Child psychiatry researchers have found that preschoolers don’t outgrow depression, and depression in a 3-year-old doesn’t turn into something different by the time that child is 5.
Following more than 200 preschoolers for two years, a team led by Joan L. Luby, M.D., professor of child psychiatry, found that preschoolers diagnosed with depression at their initial examination were four times more likely to have depression 12 or 24 months later than those who were not depressed when the study began.
A total of 75 preschoolers were diagnosed with depression at the start of the study. Those kids were examined at six-month intervals for the remainder of the study period. At the six-month follow-up, 64 percent were still depressed, and 40 percent were depressed at 24 months.
“When you’re depressed as a preschooler, it’s not just a transient, developmental blip that’s going to spontaneously go away,” Luby said. “And it’s not a nonspecific precursor of some later problem. It appears to remain true to form — or to manifest a phenomenon called homotypic continuity — in that it continues to be depression across time.”

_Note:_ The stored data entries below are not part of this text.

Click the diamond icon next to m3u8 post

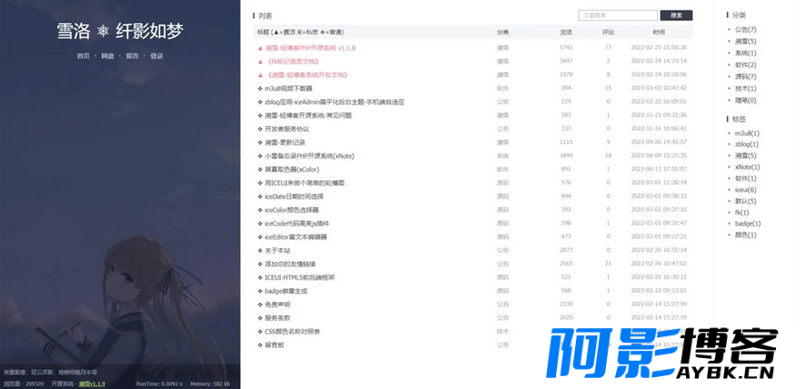pyautogui.click(x=260, y=88)
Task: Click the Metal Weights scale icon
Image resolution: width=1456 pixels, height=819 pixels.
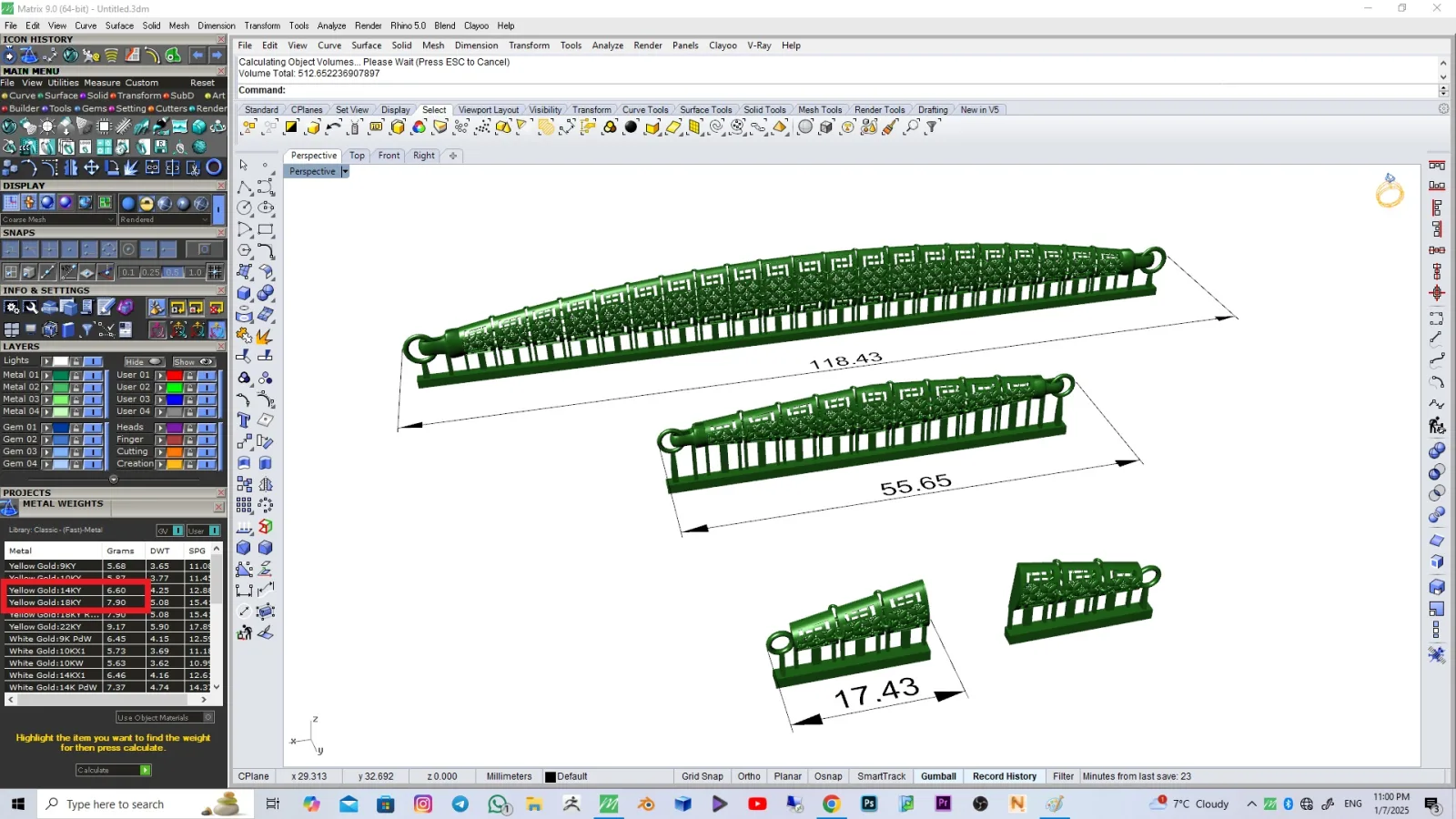Action: (10, 508)
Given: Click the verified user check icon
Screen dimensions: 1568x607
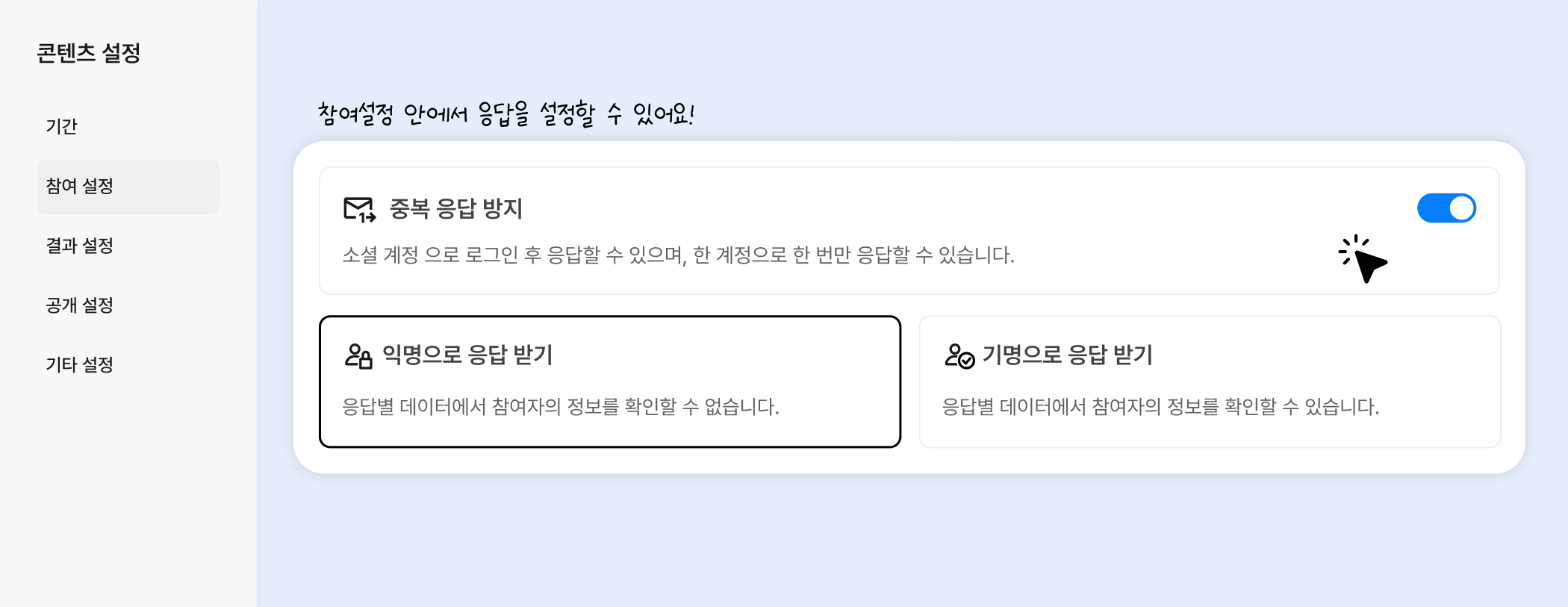Looking at the screenshot, I should pos(959,355).
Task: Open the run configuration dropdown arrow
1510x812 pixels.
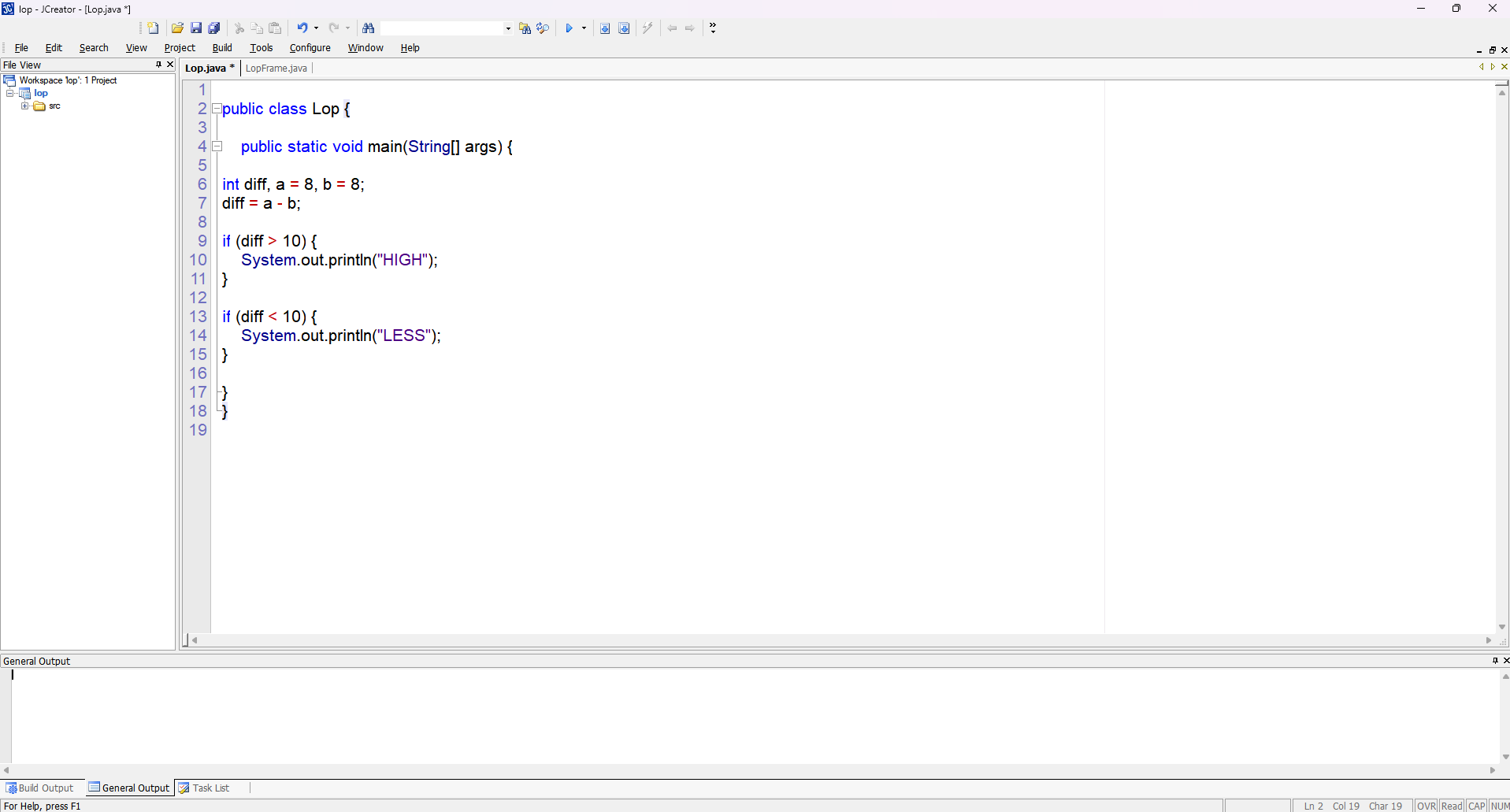Action: coord(584,28)
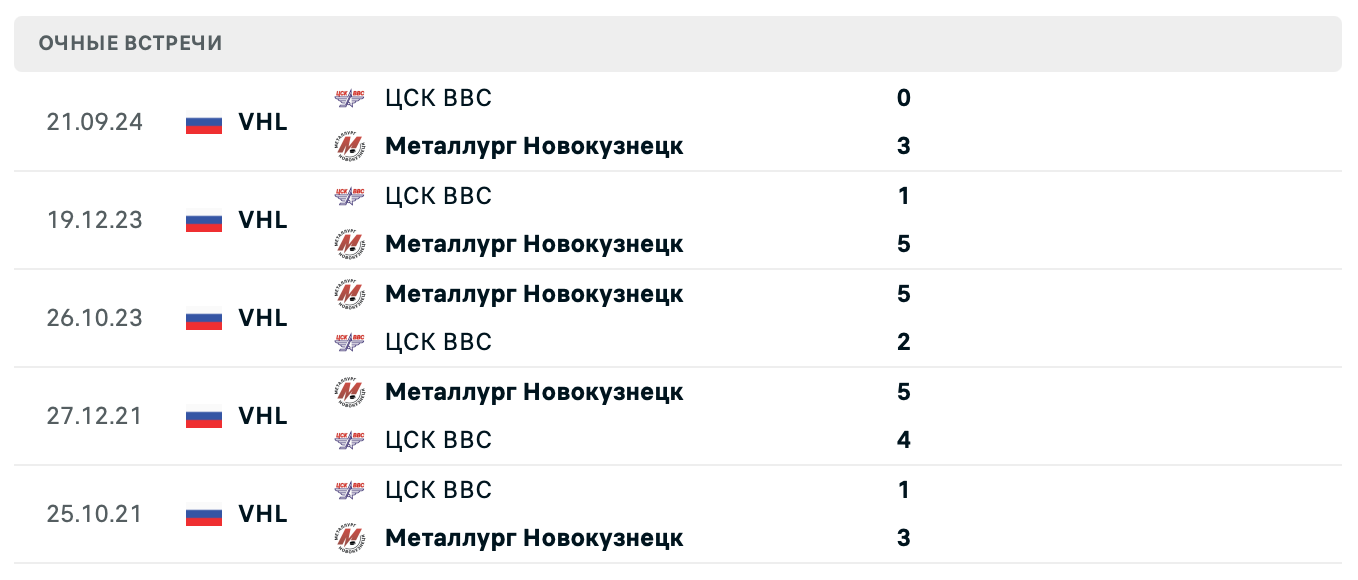Click the ОЧНЫЕ ВСТРЕЧИ section header
The height and width of the screenshot is (580, 1358).
coord(131,43)
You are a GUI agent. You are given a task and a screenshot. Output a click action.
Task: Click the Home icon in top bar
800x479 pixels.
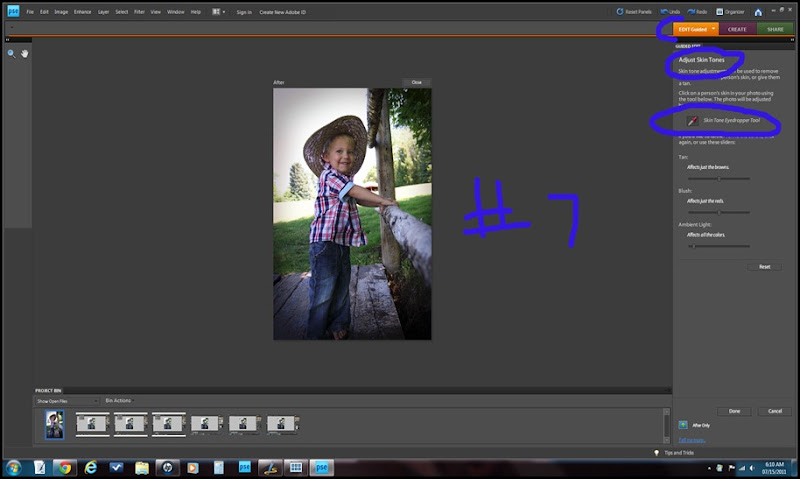[759, 12]
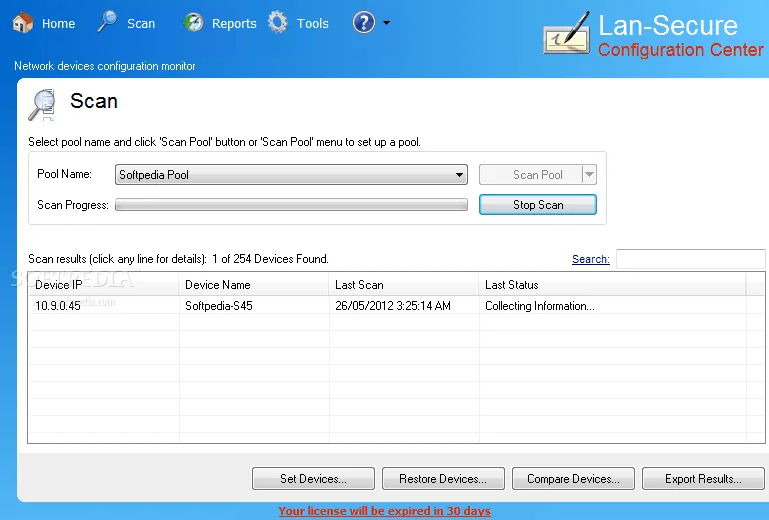
Task: Click the Scan Progress bar
Action: point(291,205)
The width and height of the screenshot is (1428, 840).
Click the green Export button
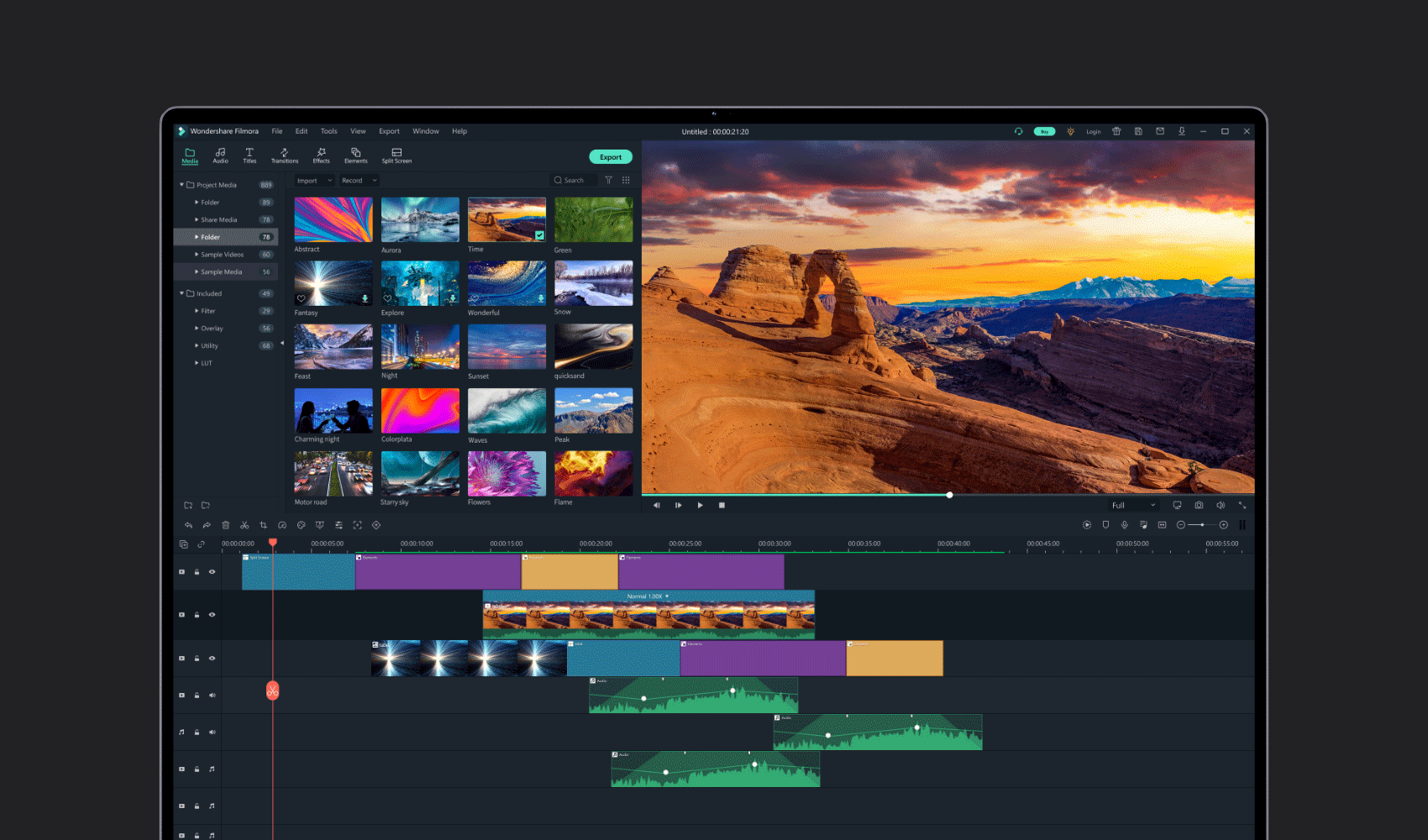pos(611,157)
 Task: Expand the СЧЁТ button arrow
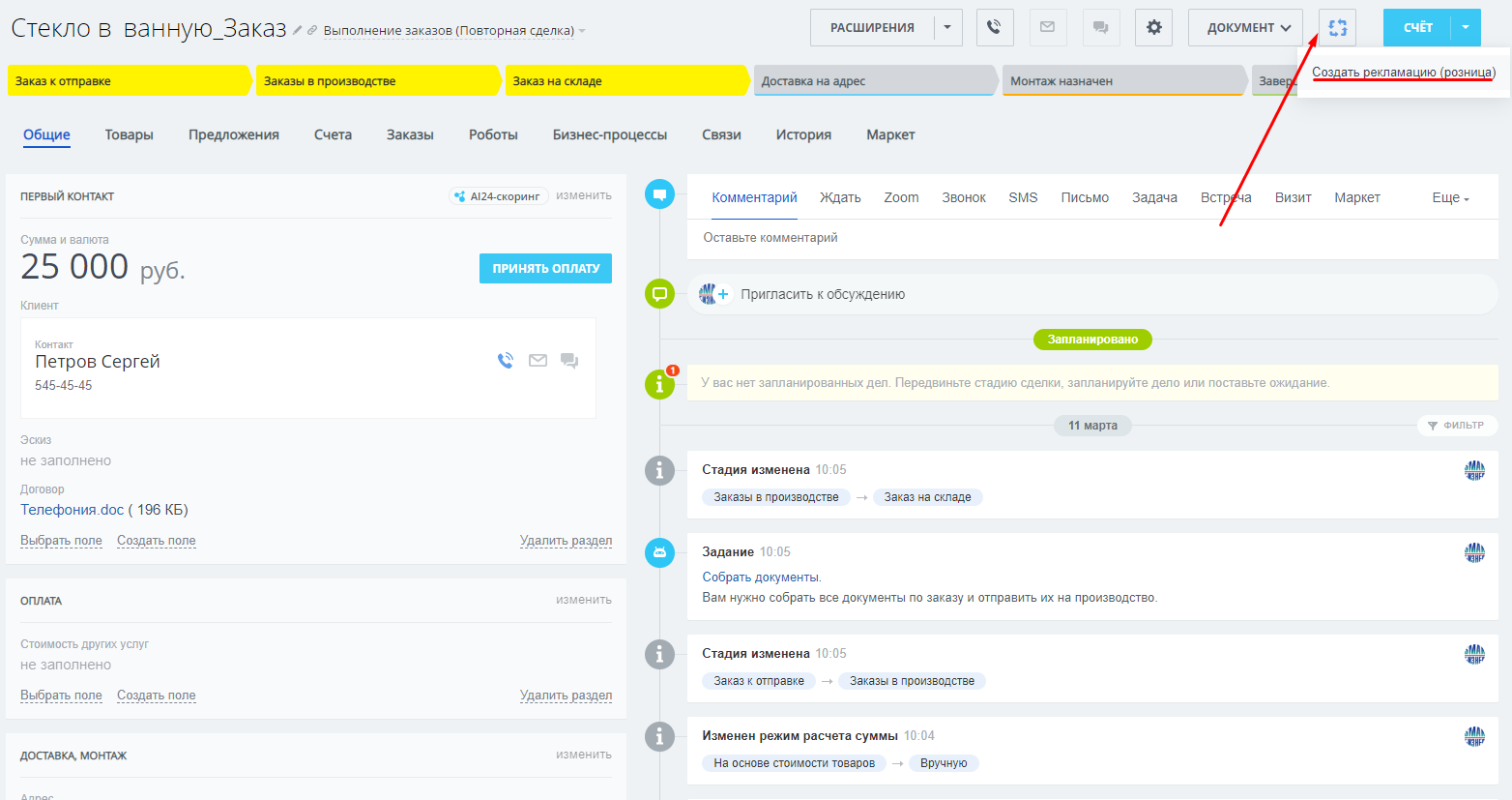1466,28
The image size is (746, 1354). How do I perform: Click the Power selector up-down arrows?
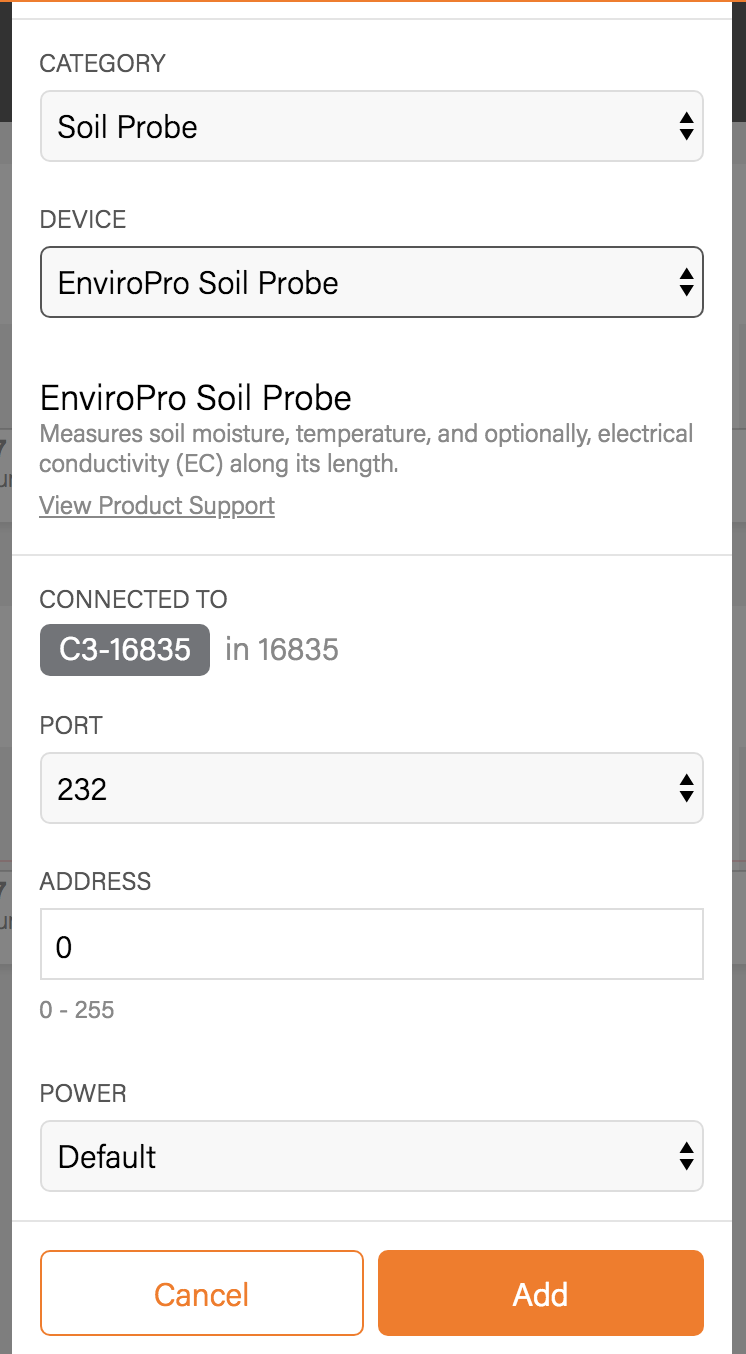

Preschoolers with depression are sad, have low energy and suffer with anhedonia, the inability to enjoy life. Luby said their symptoms appear as age-adjusted versions of the symptoms seen in older children and adults.
And like older children and adults, preschoolers with depression tend to have chronic and recurring problems with the disorder. Luby, director of WUSTL’s Early Emotional Development Program, said the good news is that identifying depression in very young children may make it possible to begin treatment earlier and perhaps change outcomes.
“Many disorders, and mental disorders in particular, are more treatable when the brain is more changeable and neuroplastic,” she said. “We’re hopeful that by identifying depression early, we may have more success treating it.”
But the new study, reported in the August issue of the Archives of General Psychiatry, did not address how to treat depression in preschoolers.
“The study makes absolutely no statements about treatment,” Luby said.
“We definitely do not recommend treatment with antidepressants because there is no evidence that they are either safe or effective in very young children. Instead, we currently are investigating a dyadic play therapy involving children and their caregivers to learn whether the emotional support such therapy delivers might improve symptoms of depression in preschoolers,” Luby said.
Luby said early results of the investigational play therapy look promising, but they await findings from their ongoing study.